Dines also discusses the spiritual meaning of sound in Hinduism, and in particular, Vaishnavism. Brahmanas believed that repeated recitations of certain texts could have a profound effect on someone's character, and that sound can have a divine meaning. Vaishnavas believe that there is no difference between the name of Krishna and the deity himself. This is in contrast to the "material" conception of the name of Krishna, which states that there is a separation between the name and the deity it refers to. Dines calls the recitation of the holy name "transcendental vibration," which Vaishnavas believe originates from the spiritual world itself.

Krishnacore is very different from traditional Hindu prayer music. The former's aggressive and abrasive style is in stark contrast to the latter's peaceful sound, designed to facilitate prayer and meditation. They are also played with different instruments. And yet, in spite of these differences, the concept of transcendental vibration and the fact that band members themselves believed in it helps grant validity to Krishnacore. In particular, Dines brings together rasa and the idea of Nada-Brahma to highlight the "unique fusion of Western popular music and the Eastern-based Indian spirituality (and lifestyle) of the Vaishnavas." In turning the punk aesthetic towards the devotional and, in particular, the transcendental vibration of the holy name, Krishnacore became a site of expression for bhakti-yoga.

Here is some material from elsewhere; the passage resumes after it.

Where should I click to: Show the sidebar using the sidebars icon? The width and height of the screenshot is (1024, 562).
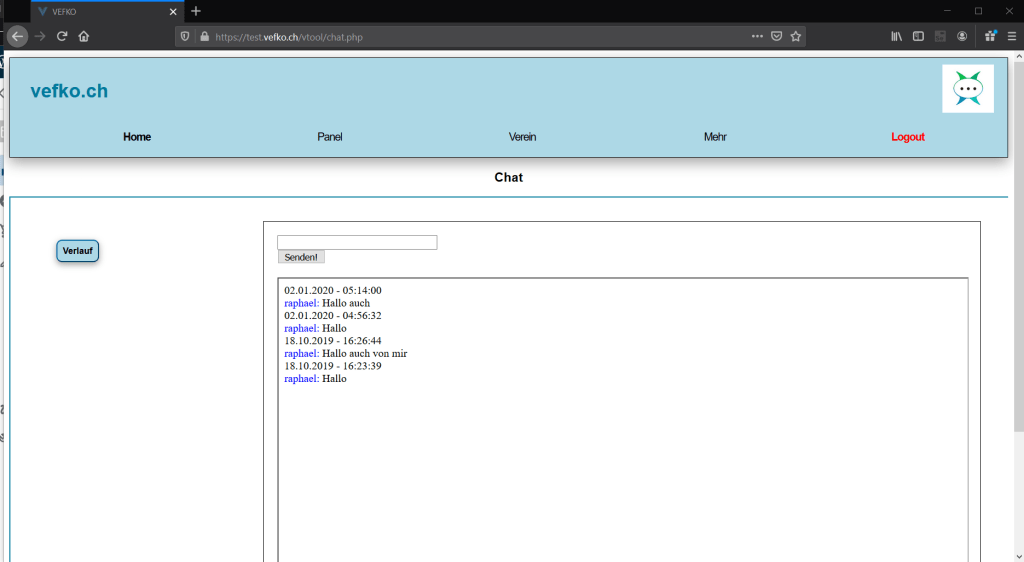click(x=918, y=36)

Moreover, Dines states "what provides validity to the connecting of Krishnacore and Indian aesthetics lies in the placement of those band members and associates who were involved in the scene." He concludes, "Ray Cappo, Robert Fish and Vic DiCara were not mere spectators of the Hare Krishna movement, but were indeed devotees themselves, reading and studying scripture, attending lectures and practicing the lifestyle of the devotee."

The difference between Krishnacore and bands such as Cro-Mags or Cause for Alarm, which previously made some connections between the Hare Krishna movement and the hardcore scene, was that the service to Krishna had become the sole objective of Krishnacore.